This blog is all about making pretty good quality moxa with limited technology (we LOVE intermediate technology!). You only really need a pestle and mortar (made of granite and not too smooth) and an ordinary kitchen sieve.

Access to some form of blender/blitzer also helps though. So does a mask because mugwort dust gets right into the back of your throat and can be bloody irritating.

And one other thing is important, of course – some mugwort.

This mugwort was grown in UK, but the strain is Japanese (Artemisia princeps or yomogi) if you want to be technical. It was harvested just after midlsummer (it’s mid-May now in the following year). It was cut 'whole plant' stalks-and-all, and initially wasdried on the stalk as much as possible in the sunshine. (We’re talking UK sunshine so this is anything but easy here). Once it was pretty dry, the leaves were roughly stripped off the stalk and it’s been left to continue drying in a garage all through winter (which has been a long and pretty miserable one here in the UK if you want to know…)

You can see from the photo above that the tops of the leaves have turned a pale green, and the undersides are still silvery. That silver is the down on the underside of the leaf – and the more down there is in the final floss the better quality of the moxa will be (making it burn faster and at a slightly lower temperature). It’s also more fragrant. That's what we're after!

So here’s the plan: what we’re going to do is grind out all of the stalks and the green leafy matter, and just leave the down.

So let the processing begin!

First step, take the mugwort out of storage and begin a little more force drying in a low oven (we use a top oven heated from the oven below). The idea is to get the mugwort as dry as possible and to slow-burn out some of the volatile oil residues, and unless you live in the Mojave desert this is definitely a really good idea. A word of warning though: mugwort is by definition easily combustible – don’t tempt fate by heating it too high heat or you may have to redecorate your kitchen (or worse).

While you’re drying the mugwort it’s also a good idea to dry out the pestle and mortar at the same time in the same oven. There’s bound to be residual moisture in the stone, and you really don’t want to push this into the dried leaves while you’re grinding them.

A rich herby smell should be starting to fill your kitchen – (that’s the oils drying out).

Give it an hour or two, and take the mugwort and the pestle & mortar out – and this means not just out of the oven but right outside because you’re soon going to be making some serious dust.

Take a manageable handful of the dried leaves and start work – bashing and grinding them in the mortar (which may well be too hot to handle so you may need to use a cloth to hold the pestle). The leaves will start clumping. Give it a good 3-4 minutes then take them out and add the next handful and the next until you’ve given your whole load of moxa its first grinding. Some green dust may already have appeared in the mortar, so this needs emptying out, and also it won’t hurt to rub each handful of mugwort around a bit in the sieve. You can do worse than do this over a flower bed, away from any windows (or washing): mugwort leaf dust is fine and carries easily in the wind, It'll stain anything it settles on a lovely green.

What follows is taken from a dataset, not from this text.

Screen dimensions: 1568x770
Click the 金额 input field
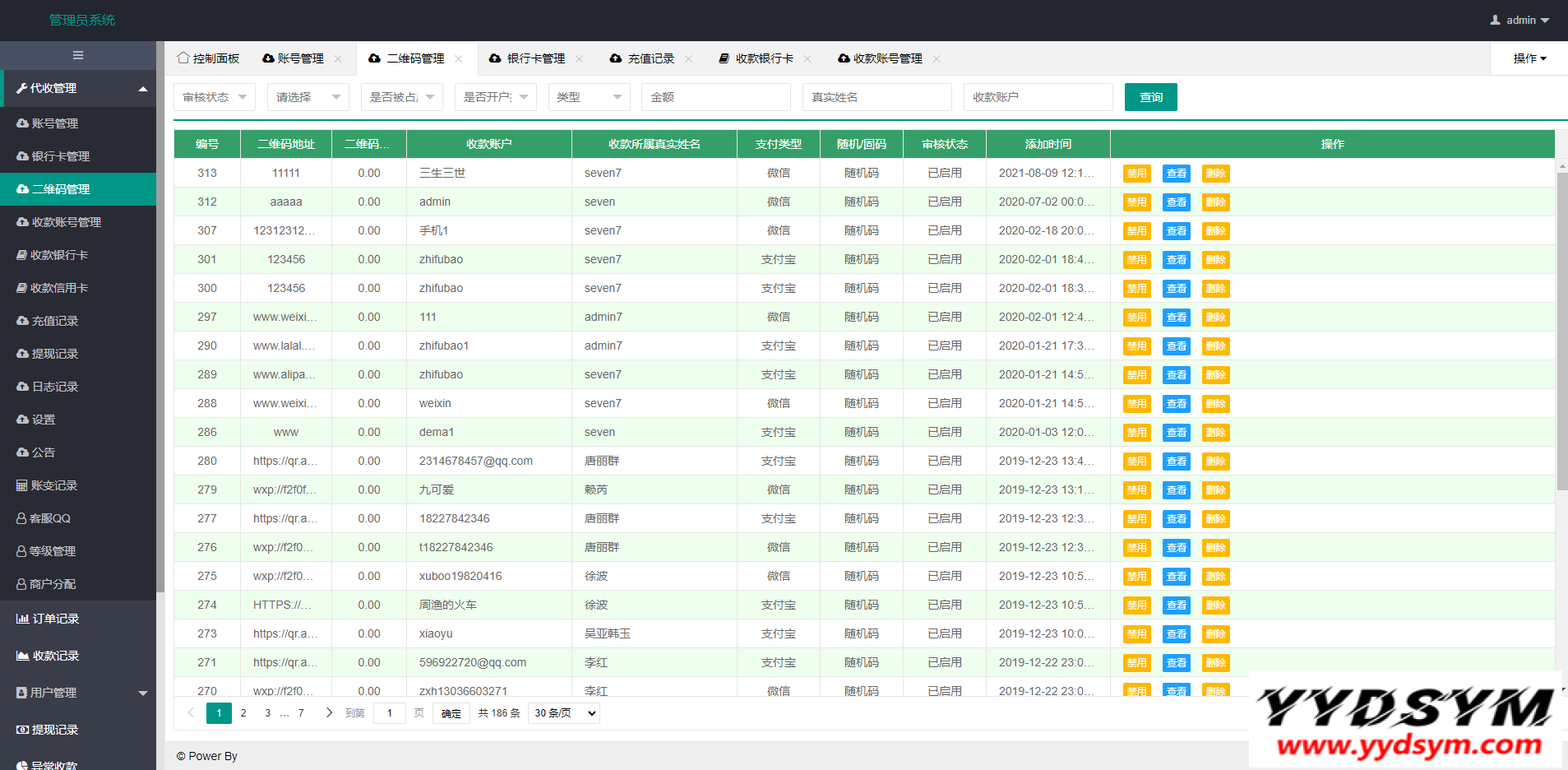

Okay so now it goes back in the oven, along with the mortar and pestle for another dry-out. Give it 20 minutes this time. Then out it comes again, and then give it another good working over in the mortar, again in manageable handfuls. This time definitely give each handful a good rub in the sieve afterwards over a flowerbed. You’ll soon see it coming together into a more homogeneous floss. Then it’s back into the oven again (along with the pestle and mortar so you’re keeping everything as dry as possible.

Back out again, twenty-odd minutes later, and another good work out handful by handful with the pestle and mortar and the sieve. Now it will be changing even more. Each time it will be turning a little more yellow and there will be a green dusty residue that needs emptying out of the mortar, and more dust falling through the holes in the sieve.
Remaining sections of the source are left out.